047 - Les tribunaux d’arbitrage internationaux.

La notion de cour de justice internationale en tant que méthode de règlement pacifique de différends entre États remonte à l’Antiquité.

C’est toutefois avec le traité de Jay de 1794 entre les États-Unis et la Grande-Bretagne que débute l’histoire de l’arbitrage international moderne.

Au cours du XIXe siècle, cette pratique s’est étendue à d’autres États d’Europe et d’Amérique.

Après les conférences de paix de 1899, puis de 1907, auxquelles participèrent de nombreux États, à La Haye, une Cour permanente d’arbitrage (CPA) y fut installée en 1913.

Après la Première Guerre mondiale et la création de la Société des Nations fut mise en place, sous l’égide de cette dernière, la Cour permanente de Justice internationale (CPJI) dont le siège resta à La Haye.

Après la Seconde Guerre mondiale la Société des Nations devint l’Organisation des Nations unies (ONU) et la CPJI devint La Cour internationale de Justice (CIJ), toujours sise à La Haye. [1]

Les relations interétatiques se sont grandement développées tout au long du XIXe siècle ce qui s'est accompagné du développement des règles d'un droit international. Ce sujet d'une approche juridique internationalement reconnue pour traiter de manière juridique les différends entre États constitue ce qui est appelé aujourd'hui le droit international public. Les sources de ce droit sont essentiellement les traités et les conventions internationales. [2]

Le droit international contemporain comporte une autre volet : le droit international privé.

C'est dès le IIe siècle avant J.-C., dans l'Empire Romain, que l'étranger a graduellement acquit le droit d'obtenir justice en application des lois romaines. De tous temps, les lois du droit privé ont différé entre les États. Mais ce n'est qu'il y a peu, dans la seconde moitié du XXe siècle, poussé par la mondialisation galopante de l'économie, que s'est développé le principe de traiter les différences de droit privé entre États de manière juridique : par le droit privé international.

Le droit international privé a vocation à s'appliquer dans les relations entre des personnes de nationalités différentes et pour des situations dans lesquelles les lois de leurs pays respectifs sont en conflit.

Le droit international privé a donc pour objectif de déterminer :

    • la juridiction compétente pour trancher un litige ;

    • la loi applicable pour trancher le litige. [3]

047-B

Cependant, les différends internationaux ne se règlent pas toujours par une procédure judiciaire conventionnelle aboutissant à un jugement prononcé par des juges.
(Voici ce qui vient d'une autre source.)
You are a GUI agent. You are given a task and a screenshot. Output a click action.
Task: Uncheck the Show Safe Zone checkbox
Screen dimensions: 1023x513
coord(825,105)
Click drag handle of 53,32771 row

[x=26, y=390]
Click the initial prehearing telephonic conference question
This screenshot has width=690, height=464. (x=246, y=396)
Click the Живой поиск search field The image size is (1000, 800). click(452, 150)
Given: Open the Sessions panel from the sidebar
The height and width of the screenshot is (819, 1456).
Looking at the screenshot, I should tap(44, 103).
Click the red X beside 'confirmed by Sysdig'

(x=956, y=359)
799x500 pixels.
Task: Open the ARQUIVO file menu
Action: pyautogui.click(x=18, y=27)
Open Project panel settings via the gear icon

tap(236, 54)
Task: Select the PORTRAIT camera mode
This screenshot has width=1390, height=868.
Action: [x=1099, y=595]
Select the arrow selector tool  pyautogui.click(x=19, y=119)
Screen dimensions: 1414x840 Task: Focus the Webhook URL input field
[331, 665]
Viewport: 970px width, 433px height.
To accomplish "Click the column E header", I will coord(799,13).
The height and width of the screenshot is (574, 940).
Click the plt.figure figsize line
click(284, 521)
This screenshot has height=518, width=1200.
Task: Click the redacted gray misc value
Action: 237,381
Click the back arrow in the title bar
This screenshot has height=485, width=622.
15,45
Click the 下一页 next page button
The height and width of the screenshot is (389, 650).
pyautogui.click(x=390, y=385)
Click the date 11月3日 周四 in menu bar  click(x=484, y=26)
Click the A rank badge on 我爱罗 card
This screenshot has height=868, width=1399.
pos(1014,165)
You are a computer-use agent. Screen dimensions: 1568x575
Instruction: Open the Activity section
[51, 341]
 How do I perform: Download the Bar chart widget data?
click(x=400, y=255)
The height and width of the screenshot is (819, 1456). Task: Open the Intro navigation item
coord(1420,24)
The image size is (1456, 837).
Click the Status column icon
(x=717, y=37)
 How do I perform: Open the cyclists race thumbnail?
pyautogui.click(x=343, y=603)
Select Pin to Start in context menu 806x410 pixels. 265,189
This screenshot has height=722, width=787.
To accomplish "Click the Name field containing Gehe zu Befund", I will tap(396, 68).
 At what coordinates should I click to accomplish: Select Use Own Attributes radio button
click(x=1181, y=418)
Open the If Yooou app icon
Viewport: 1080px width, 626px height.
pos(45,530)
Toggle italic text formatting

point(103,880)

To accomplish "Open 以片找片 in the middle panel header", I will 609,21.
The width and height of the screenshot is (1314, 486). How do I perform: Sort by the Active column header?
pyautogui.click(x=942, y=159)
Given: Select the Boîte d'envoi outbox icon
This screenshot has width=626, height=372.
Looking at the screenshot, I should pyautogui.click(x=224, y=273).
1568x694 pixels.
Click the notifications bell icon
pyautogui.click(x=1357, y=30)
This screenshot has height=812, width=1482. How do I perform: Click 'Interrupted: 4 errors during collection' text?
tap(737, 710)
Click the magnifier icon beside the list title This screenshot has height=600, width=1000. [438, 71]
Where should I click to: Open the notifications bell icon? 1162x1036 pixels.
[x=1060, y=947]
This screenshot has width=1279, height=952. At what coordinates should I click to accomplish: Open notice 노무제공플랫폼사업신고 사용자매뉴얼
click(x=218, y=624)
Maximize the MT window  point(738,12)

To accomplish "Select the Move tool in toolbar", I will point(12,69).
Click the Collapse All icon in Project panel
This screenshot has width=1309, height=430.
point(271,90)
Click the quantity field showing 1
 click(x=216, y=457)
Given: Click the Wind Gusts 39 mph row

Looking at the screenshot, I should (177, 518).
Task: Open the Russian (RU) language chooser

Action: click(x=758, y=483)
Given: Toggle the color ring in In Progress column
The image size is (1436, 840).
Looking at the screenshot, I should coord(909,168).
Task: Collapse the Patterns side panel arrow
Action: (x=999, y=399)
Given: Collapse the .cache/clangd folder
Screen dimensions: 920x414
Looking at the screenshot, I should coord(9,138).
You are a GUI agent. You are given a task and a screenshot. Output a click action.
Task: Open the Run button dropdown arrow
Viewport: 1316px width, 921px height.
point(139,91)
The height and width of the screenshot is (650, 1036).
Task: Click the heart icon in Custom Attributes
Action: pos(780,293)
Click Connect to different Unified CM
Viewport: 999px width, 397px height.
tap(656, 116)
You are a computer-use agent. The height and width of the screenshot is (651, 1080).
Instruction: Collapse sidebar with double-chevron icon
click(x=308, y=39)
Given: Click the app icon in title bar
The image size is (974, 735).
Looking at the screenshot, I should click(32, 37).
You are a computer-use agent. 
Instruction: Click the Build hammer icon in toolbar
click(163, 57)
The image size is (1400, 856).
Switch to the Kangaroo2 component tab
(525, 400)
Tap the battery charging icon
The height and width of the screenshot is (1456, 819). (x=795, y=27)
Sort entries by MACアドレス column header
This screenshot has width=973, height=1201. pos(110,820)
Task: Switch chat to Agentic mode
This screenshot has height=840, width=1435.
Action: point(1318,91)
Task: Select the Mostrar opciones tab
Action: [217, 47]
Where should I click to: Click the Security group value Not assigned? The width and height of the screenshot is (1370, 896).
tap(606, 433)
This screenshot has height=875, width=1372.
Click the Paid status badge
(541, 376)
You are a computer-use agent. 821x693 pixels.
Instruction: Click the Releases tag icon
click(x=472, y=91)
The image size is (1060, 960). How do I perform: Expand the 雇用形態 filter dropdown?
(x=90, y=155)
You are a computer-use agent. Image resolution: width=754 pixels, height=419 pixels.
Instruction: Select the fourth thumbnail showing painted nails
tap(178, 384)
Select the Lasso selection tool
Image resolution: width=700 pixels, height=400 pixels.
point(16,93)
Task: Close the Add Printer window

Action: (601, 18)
Le différend peut se régler par un accord négocié entre les partis dans le cadre d'une procédure d'arbitrage. Ces arbitrages sont amenés à régler des confits dont les parties peuvent aussi bien être des États que des personnes privées ou bien des organisations intergouvernementales. Ainsi la CPA de La Haye évoquée ci-avant se situe à la croisée du droit international public et du droit international privé. Après avoir connu une activité intense immédiatement après sa création, la CPA est tombée en sommeil après la Seconde Guerre mondiale avant de connaître un nouvel essor à partir des années 1990. [4] Toutefois les affaires traitées par la CPA furent largement méconnue du grand public du fait du caractère confidentiel qui entoure des procès qui se tiennent à huis clos. Ceci jusqu'à fin 2016 où la vague de protestations déclenchée en Europe par les négociations des projets d'accords internationaux de libre échange TAFTA (Transatlantic Free Trade Aera ; Traité de libre-échange transatlantique) et CETA (Comprehensive Economic and Trade Agreement ; Accord économique et commercial global) révèlent l'existence de la CPA et des arbitrages qui permettraient à des multinationales de poursuivre des États en justice. Ainsi, par exemple, Philip Morris a tenté d'utiliser l'arbitrage afin d'attaquer l'Uruguay qui voulait promulguer de nouvelles lois anti-tabac ; une entreprise française a attaqué l'Egypte car cette dernière avait augmenté son salaire minimum. Les tribunaux d'arbitrage ont le pouvoir de condamner des États à des dédommagements faramineux (qui peuvent se chiffrer en dizaines de milliards de dollars).,

047-A

Certes si, par exemple, un État accorde une concession minière puis l'annule une dizaine d'années plus tard, comme le fit la Colombie, il est recevable qu'une entreprise ayant déjà grandement investi dans un projet (telle que l'entreprise canadienne Cosigo), puisse demander en justice des dédommagements si un accord négocié ne peut être trouvé. Le tribunal d'arbitrage est censé défendre des investisseurs étrangers contre d'éventuels abus d'un État qui leur porteraient préjudice. Soit ! Mais un important problème est que les arbitres internationaux de la CPA ne sont pas des juges, mais des avocats d'affaires qui sont à tour de rôle arbitre principal, défenseur d'un État ou défenseur d'une entreprise. Comme dans bien d'autres domaines, mais ici dans un plus grand secret, ces arbitres sont très souvent corrompus par de grasses rémunérations provenant de l'élite financière des holdings qui constituent une large part des actionnaires des multinationales. Ces arbitres sont donc généralement enclins à privilégier l'intérêt des investisseurs par rapport à celui des populations concernées. [5]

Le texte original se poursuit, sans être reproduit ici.